Back in early December, a little boy in southern Guinea caught a mysterious disease. He had a fever, was vomiting and had blood in his stool.
The boy died a few days later. Before he did, he passed the disease to his 3-year-old sister, his mother, his grandmother and a midwife. The latter was eventually hospitalized in Gueckedou, a nearby city of 200,000 people.
By March, the disease spread to four cities. And international health officials realized they had an Ebola outbreak on their hands. The virus quickly spilled over into Sierra Leone, Liberia and Nigeria. Now more 1,400 have died in the outbreak, the World Health Organization says.
Back in April, an international team of scientists reported in The New England Journal of Medicine that this little boy, just 2 years old, likely triggered the entire Ebola outbreak in Guinea.
Some called the boy "patient zero." But others think his story offers insights to how the outbreak grew so fast.
"There is a physician that started to draw that chain of transmission, that went all the way to two kids — 2 years old, 3 years old," says Pierre Rollin, an infectious disease doctor with the Centers for Disease Control and Prevention .He just returned to the U.S. from Guinea.
Rollin thinks these two kids were likely early cases of the outbreak but not the first cases. "Lots of people are talking about patient zero," Rollin says. "It's not patient zero. It's [that] the chain stopped there [at the boy] because we cannot find anybody else or nobody can remember anything."
To find the origin of the outbreak, a team with Doctors Without Borders went to Gueckedou and interviewed people whose relatives had died of what looked like Ebola. "So it was a virtual chain," Rollin says. None of the cases were confirmed in the lab. And by the time researchers reached people, many had a hard time remembering what had happened months ago.

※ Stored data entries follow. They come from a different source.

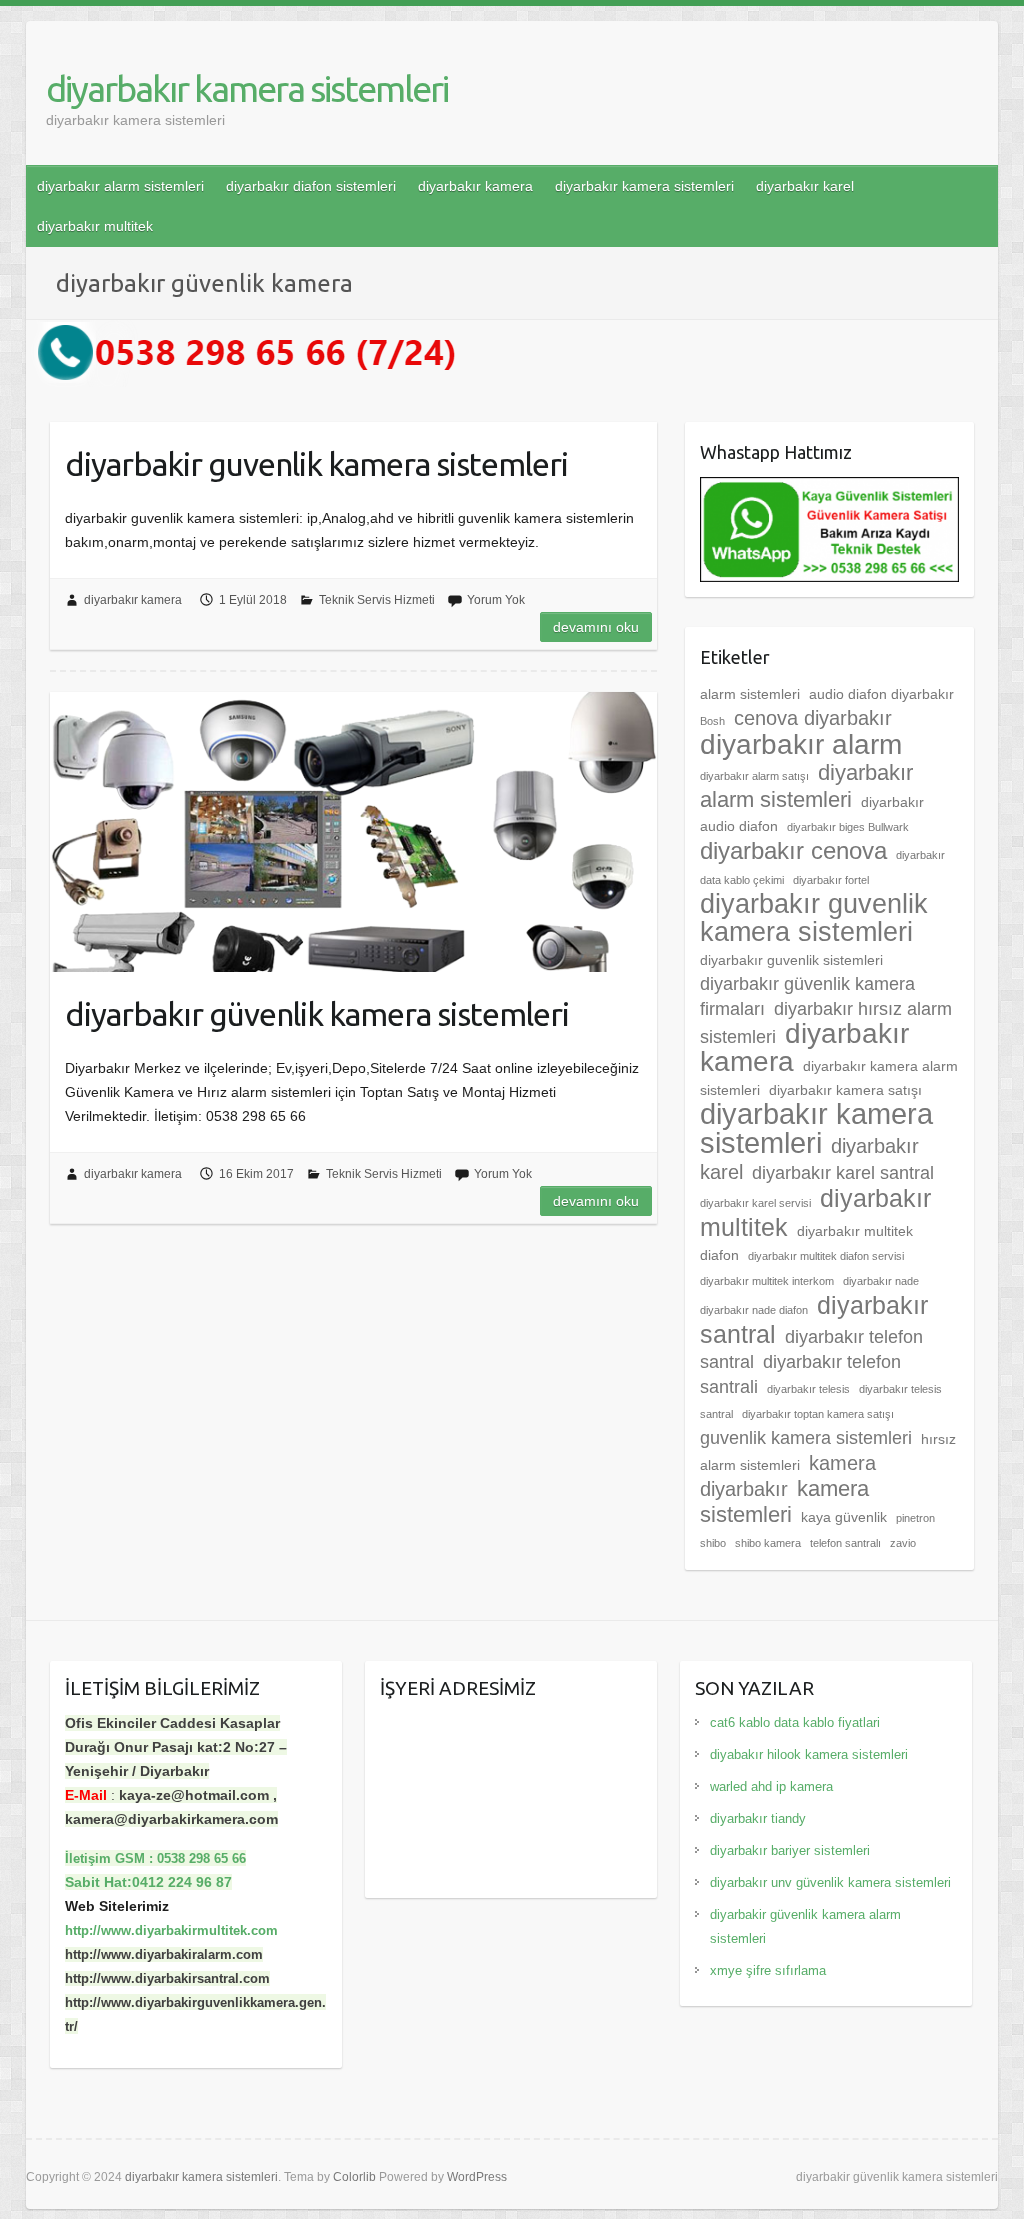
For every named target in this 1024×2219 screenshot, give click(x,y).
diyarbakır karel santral (843, 1173)
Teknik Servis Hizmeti (377, 600)
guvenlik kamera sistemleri (806, 1438)
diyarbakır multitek (95, 226)
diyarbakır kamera (475, 186)
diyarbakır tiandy (758, 1818)
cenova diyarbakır (813, 718)
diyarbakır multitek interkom (767, 1281)
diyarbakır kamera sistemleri (247, 88)
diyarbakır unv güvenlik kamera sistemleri (830, 1882)
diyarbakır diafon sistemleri (311, 186)
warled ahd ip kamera (771, 1786)
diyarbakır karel (805, 186)
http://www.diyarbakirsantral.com (167, 1978)
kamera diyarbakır (788, 1476)
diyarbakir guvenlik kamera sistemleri (316, 464)
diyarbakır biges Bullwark (848, 827)
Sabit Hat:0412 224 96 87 (148, 1882)
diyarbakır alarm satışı (754, 776)
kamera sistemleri (784, 1501)
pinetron (915, 1518)
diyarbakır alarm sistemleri (120, 186)
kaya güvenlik (844, 1517)
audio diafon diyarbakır (881, 694)
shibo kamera (768, 1543)
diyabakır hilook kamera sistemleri (809, 1754)
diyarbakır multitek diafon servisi (826, 1256)
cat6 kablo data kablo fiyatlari (795, 1722)
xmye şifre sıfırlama (768, 1970)
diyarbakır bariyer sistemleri (790, 1850)
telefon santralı (845, 1543)
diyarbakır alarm (801, 744)
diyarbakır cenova (793, 851)
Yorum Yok (496, 600)
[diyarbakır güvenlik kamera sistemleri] (353, 832)
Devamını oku (596, 627)
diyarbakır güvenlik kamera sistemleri (317, 1014)
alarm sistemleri (750, 694)
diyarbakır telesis (808, 1389)
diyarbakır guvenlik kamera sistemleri (814, 918)
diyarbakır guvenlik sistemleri (791, 960)
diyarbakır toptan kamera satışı (818, 1414)
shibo (713, 1543)
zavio (903, 1543)
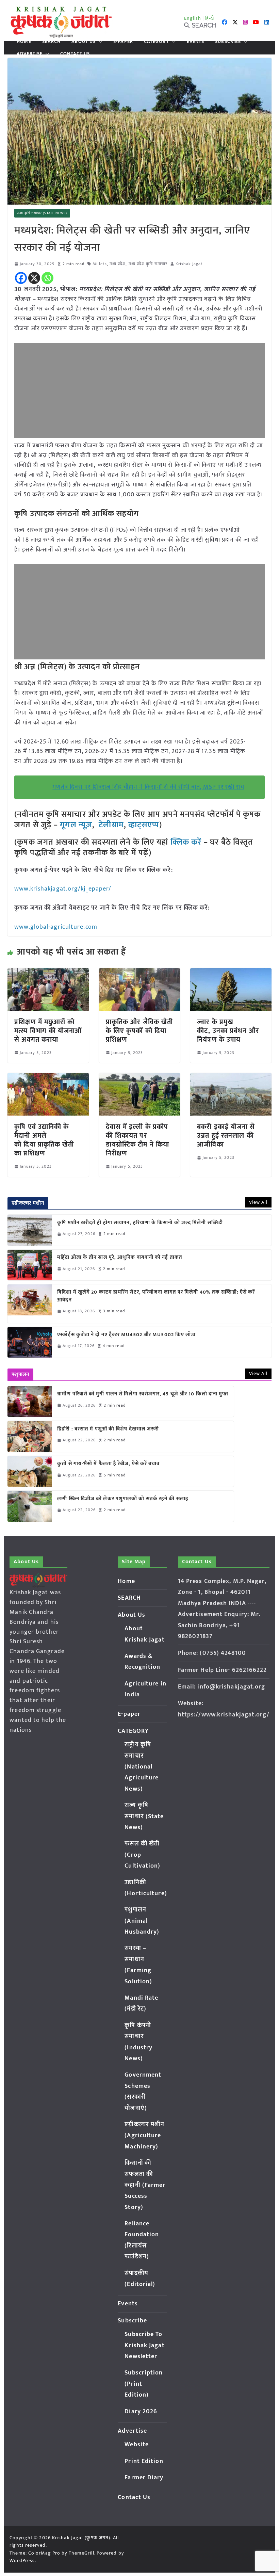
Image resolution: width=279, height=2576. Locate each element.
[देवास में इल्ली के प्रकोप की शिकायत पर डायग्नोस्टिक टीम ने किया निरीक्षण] (139, 1078)
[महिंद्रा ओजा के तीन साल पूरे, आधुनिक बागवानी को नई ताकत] (29, 1265)
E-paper (123, 41)
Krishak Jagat (189, 264)
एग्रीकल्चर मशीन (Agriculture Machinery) (144, 2135)
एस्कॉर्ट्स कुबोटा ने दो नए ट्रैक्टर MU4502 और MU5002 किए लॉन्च (126, 1335)
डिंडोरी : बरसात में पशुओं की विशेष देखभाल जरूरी (108, 1429)
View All (258, 1202)
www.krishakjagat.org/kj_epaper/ (62, 889)
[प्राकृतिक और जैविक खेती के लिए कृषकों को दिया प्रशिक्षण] (139, 973)
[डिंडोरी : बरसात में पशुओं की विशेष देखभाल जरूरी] (29, 1436)
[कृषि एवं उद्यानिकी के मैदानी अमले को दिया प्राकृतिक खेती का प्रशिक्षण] (47, 1078)
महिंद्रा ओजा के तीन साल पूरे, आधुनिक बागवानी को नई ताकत (119, 1258)
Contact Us (75, 54)
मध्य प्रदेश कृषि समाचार (148, 264)
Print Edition (144, 2461)
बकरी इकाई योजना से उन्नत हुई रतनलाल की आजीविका (226, 1135)
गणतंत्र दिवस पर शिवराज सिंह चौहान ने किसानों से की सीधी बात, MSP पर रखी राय (148, 787)
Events (195, 41)
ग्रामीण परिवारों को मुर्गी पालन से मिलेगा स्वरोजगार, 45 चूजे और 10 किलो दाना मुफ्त (142, 1394)
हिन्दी (209, 18)
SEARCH (51, 41)
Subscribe (228, 41)
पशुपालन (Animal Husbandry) (142, 1921)
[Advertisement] (139, 390)
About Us (83, 41)
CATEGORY (156, 41)
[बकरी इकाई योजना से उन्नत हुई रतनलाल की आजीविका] (230, 1078)
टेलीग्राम (111, 825)
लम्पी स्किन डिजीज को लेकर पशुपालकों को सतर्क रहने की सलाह (122, 1499)
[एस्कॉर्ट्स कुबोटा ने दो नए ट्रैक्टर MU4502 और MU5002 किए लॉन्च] (29, 1342)
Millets (100, 264)
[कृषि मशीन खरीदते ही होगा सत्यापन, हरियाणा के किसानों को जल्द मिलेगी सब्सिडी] (29, 1230)
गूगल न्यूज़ (75, 825)
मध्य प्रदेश (118, 264)
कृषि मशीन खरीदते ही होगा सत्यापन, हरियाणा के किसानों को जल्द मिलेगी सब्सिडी (140, 1223)
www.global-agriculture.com (55, 927)
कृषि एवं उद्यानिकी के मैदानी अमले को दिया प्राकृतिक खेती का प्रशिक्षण (44, 1140)
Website (137, 2444)
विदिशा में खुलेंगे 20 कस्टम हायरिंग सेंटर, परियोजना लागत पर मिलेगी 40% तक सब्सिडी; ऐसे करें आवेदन (156, 1296)
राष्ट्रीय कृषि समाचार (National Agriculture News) (142, 1767)
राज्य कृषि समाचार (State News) (42, 213)
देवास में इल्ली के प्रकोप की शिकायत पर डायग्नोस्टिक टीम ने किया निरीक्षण (137, 1140)
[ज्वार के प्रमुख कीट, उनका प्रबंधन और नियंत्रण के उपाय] (230, 973)
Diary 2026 (141, 2411)
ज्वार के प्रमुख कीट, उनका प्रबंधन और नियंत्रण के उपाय (229, 1030)
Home (24, 41)
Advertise (30, 54)
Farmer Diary (144, 2478)
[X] (34, 278)
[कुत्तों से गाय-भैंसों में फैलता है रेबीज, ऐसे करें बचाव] (29, 1471)
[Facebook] (21, 278)
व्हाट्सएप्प (144, 825)
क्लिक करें (186, 842)
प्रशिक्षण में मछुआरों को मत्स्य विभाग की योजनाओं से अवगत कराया (48, 1030)
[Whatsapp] (47, 278)
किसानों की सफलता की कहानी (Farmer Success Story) (145, 2185)
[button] (99, 41)
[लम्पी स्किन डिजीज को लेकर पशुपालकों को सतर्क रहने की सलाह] (29, 1506)
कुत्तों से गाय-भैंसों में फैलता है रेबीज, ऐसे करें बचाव (108, 1464)
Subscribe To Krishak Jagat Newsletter (144, 2345)
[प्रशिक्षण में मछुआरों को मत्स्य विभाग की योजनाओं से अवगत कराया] (47, 973)
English (192, 18)
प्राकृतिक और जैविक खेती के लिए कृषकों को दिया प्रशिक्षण (139, 1030)
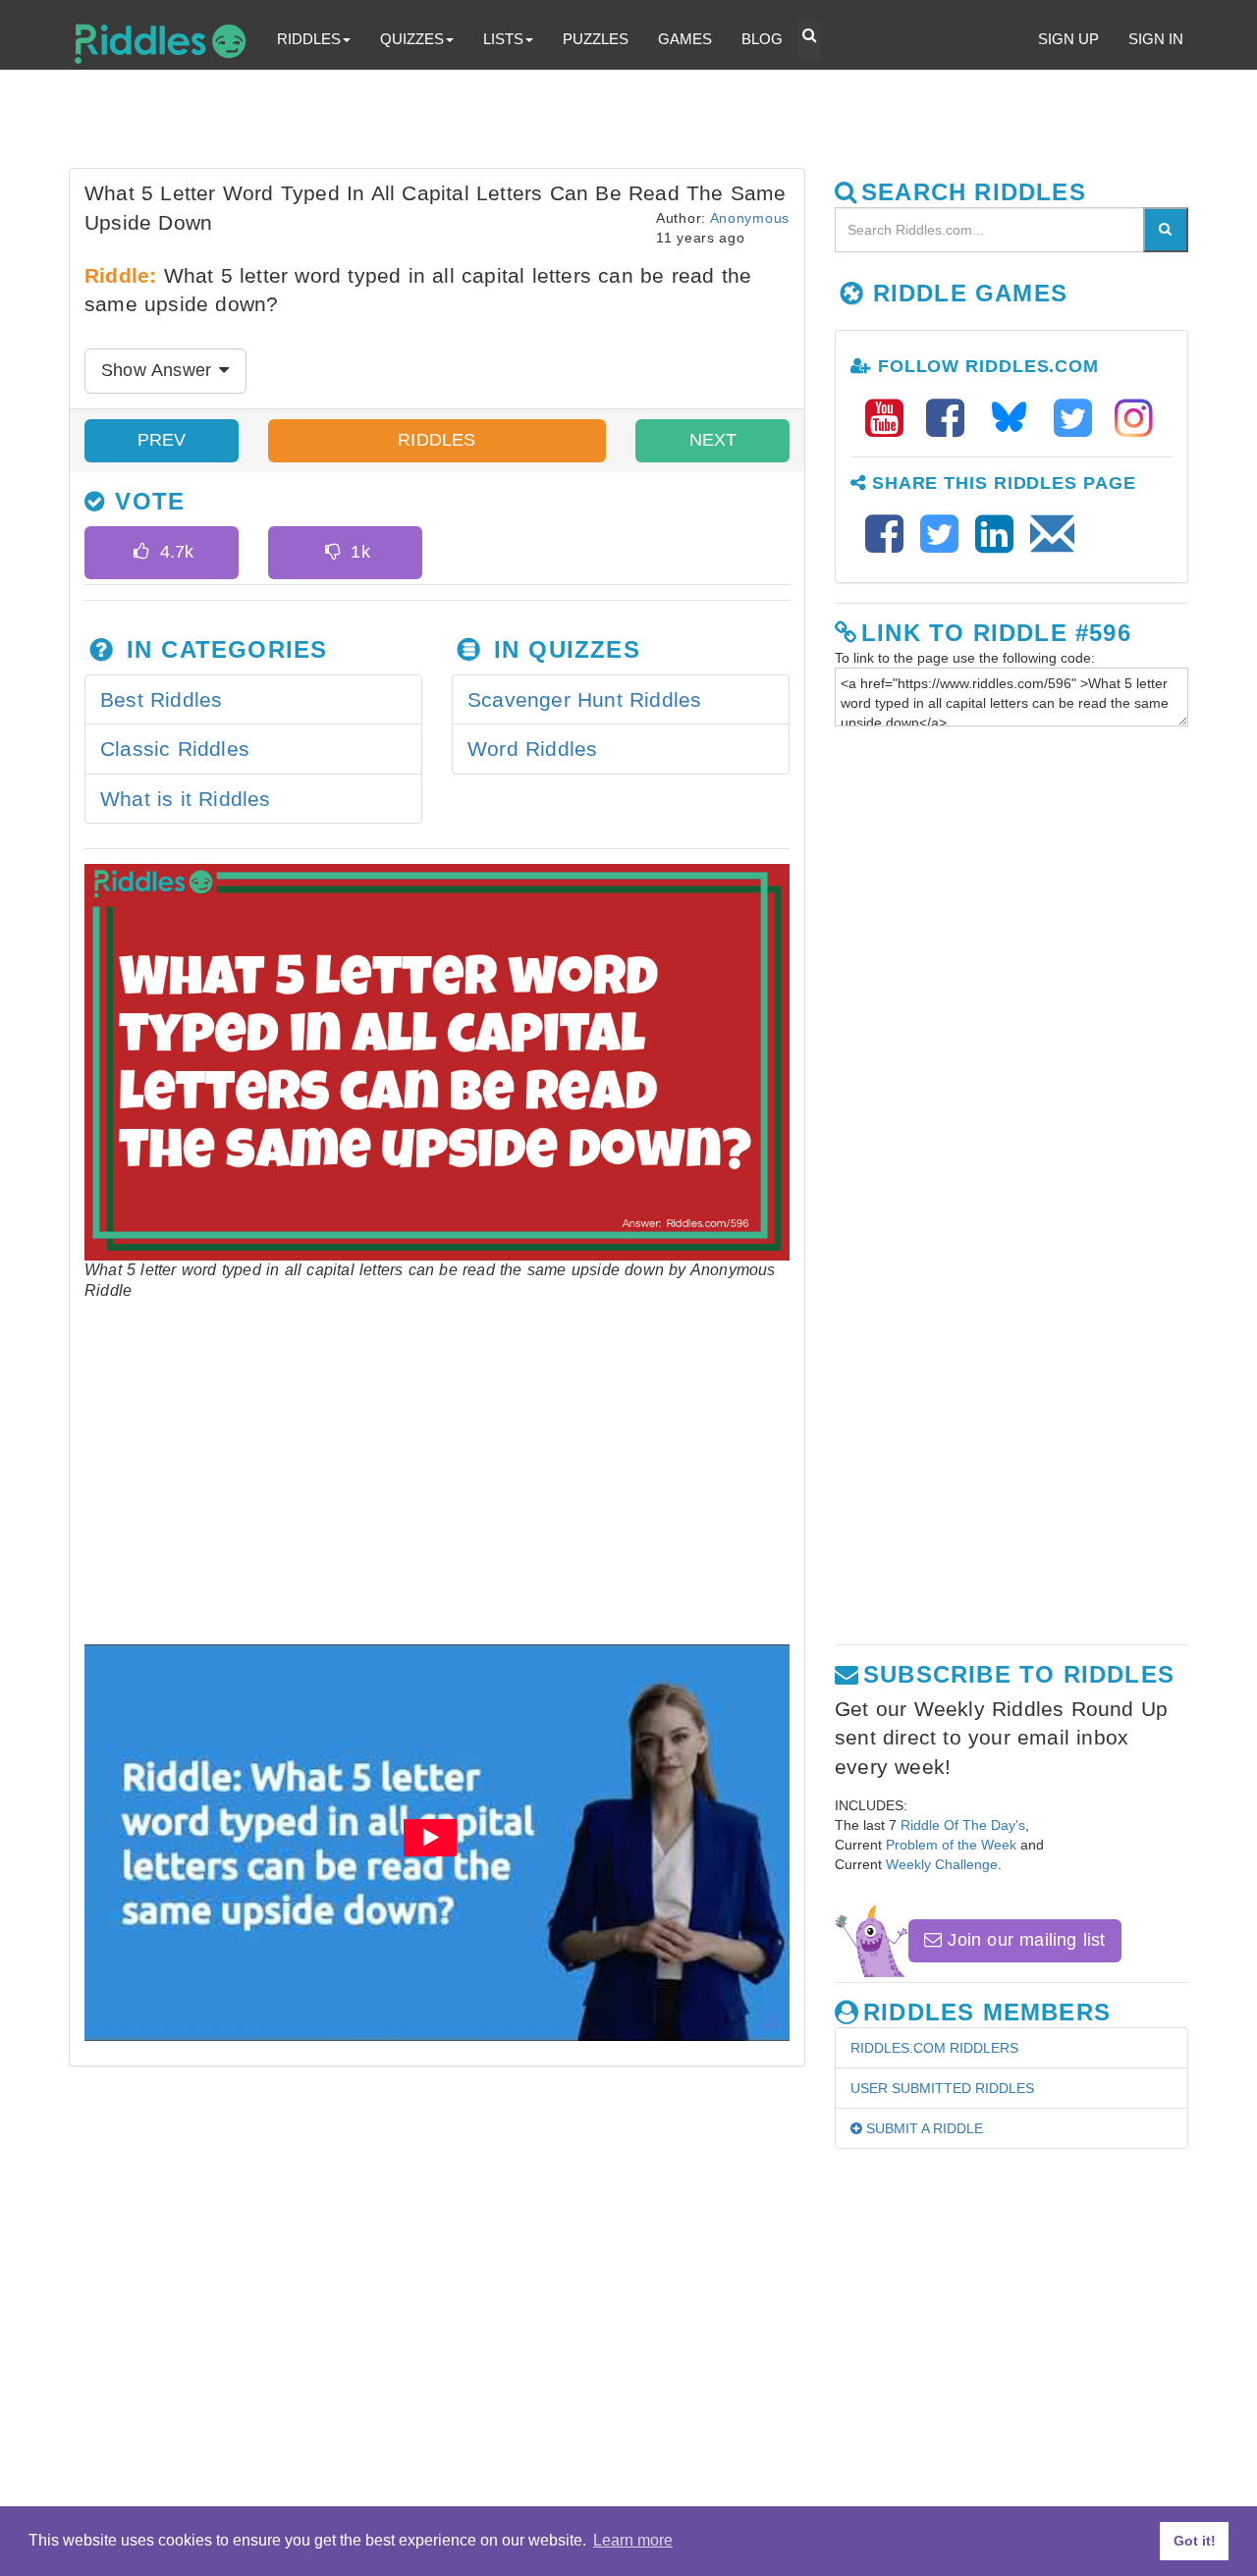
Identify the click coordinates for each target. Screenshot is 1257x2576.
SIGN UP (1068, 38)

But one thing is now clear, Rollin says: The entire outbreak in West Africa likely started with only one person, who caught the virus from a sick animal. Maybe a bat. Or another animal that had been infected by a bat.
"So we think that there was only one introduction [from animals] and then from that it went from human to human to human to human," Rollin says.
Scientists figured this out in two ways. First, every person they know who has been infected with Ebola, so far, has had contact with somebody else with the disease.
"We always find a link with someone else who had been sick," Rollin says. "You always find this chain," he added. So the virus isn't just popping up seemingly randomly.
Then there's the DNA evidence. Scientists have analyzed the genetic fingerprints of the virus in Sierra Leone and in Guinea. "It looks like they're either the same or very related," Rollin says.
That match also suggests that there aren't hundreds of bat colonies swarming around West Africa infecting people. Instead there was just one source of the virus that infected a person way back in December, or possibly earlier.
If that's the case, it means people in Guinea were getting Ebola and didn't realize it. That seems a bit surprising. How can you have Ebola and not realize it?
There's actually a good reason. Another disease in West Africa has symptoms similar to Ebola. It's called Lassa Fever. It can even cause bleeding in the eyes, gums and nose.
"Around five years ago, I was doing a study with a colleague from the U.S. Army, where we were looking at patients admitted for suspected Lassa fever, [but] who tested negative for Lassa," says Joseph Fair, an infectious disease doctor who works in Sierra Leone.
Fair and his colleague found that many of these patients had common viruses, like West Nile, yellow fever and dengue.
"But what was interesting is we did find two individuals — and that was up to five years ago — with recent exposure to Ebola Zaire," Fair says.
That's the type of Ebola causing the outbreak right now. The team found only two patients with signs of a previous Ebola Zaire infection. But with the recent outbreak in region, that finding likely means that Ebola has been hiding out in animals in West Africa for years now.
And it was waiting for just the right moment — and the right person — to launch an outbreak.